Wie auch immer, die Zuverlässigkeit des Antriebes war in den folgenden Runden immer die schwächste Stelle und nach der Runde in Napier, wo sich die „Jesse James“ bei einem zwei Meter Pazifikschwell ernsthafte Schäden zuzog, entschieden sich die Brüder, die Runden in Whitianga und Rotorua auszusetzen und das Problem ein für alle Mal in den Griff zu bekommen.
„Jesse James“ will auf alle Fälle starten
Wie sich in der vorletzten Runde in Auckland zeigte eine gute Entscheidung. Die „Jesse James“ lief wie ein Uhrwerk bis schließlich ein Zahnriemen von der Nockenwelle absprang. Wären sie im Kampf um den Titel gewesen, dann wären sie mit einer Maschine weitergefahren meinte Grant Valder. Aber da sie sowieso schon zwei Runden verpasst hatten, entschieden sie sich für Aufhören und legten die Konzentration auf das kommende Wochenende. Und dafür wird die „Jesse James“ fertig werden - koste es was es wolle. „Die ganze Crew hat über Nacht gearbeitet und auch wenn wir es morgen nicht ins Wasser schaffen, werden wir die Motoren zum Laufen bringen,“ sagte Grant Valder.

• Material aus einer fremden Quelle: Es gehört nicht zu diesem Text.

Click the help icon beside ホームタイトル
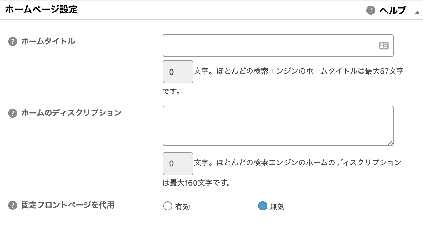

Packendes Duell zwischen „Placemakers“ und „Sleepyhead“ erwartet
Der viermalige Champion Peter Turner kommt dagegen äußerst zuversichtlich mit seinem neuen 34ft Phantom Kat und seinen beiden 525EFI Mercury V8 Maschinen nach Tauranga. Die „Sleepyhead“ hat vor der letzten Runde einen Vorsprung von 56 Punkten vor dem amtierenden Champion Richard Shores und seiner „Placemakers“. Peter Rolton, Sprecher des „Placemakers“ Team, erklärte vor dem Finale, das man nichts unversucht gelassen hat und keine Schraube unberührt, um die beiden V8 Buick Maschinen und den 32ft Douglas Skater für das Finale in Topform zu bringen. „Wir haben nur eine Chance, darum werden wir alles tun, um das Beste daraus zu machen.“ sagte Rolton.
Am Sonntag, den 20.05.06, wird sich entscheiden, wer den fünften Titel einfahren kann. Shores oder Turner, einer von beiden wird in Zukunft alleine an der Spitze der NZ Offshore Meisterschaft stehen.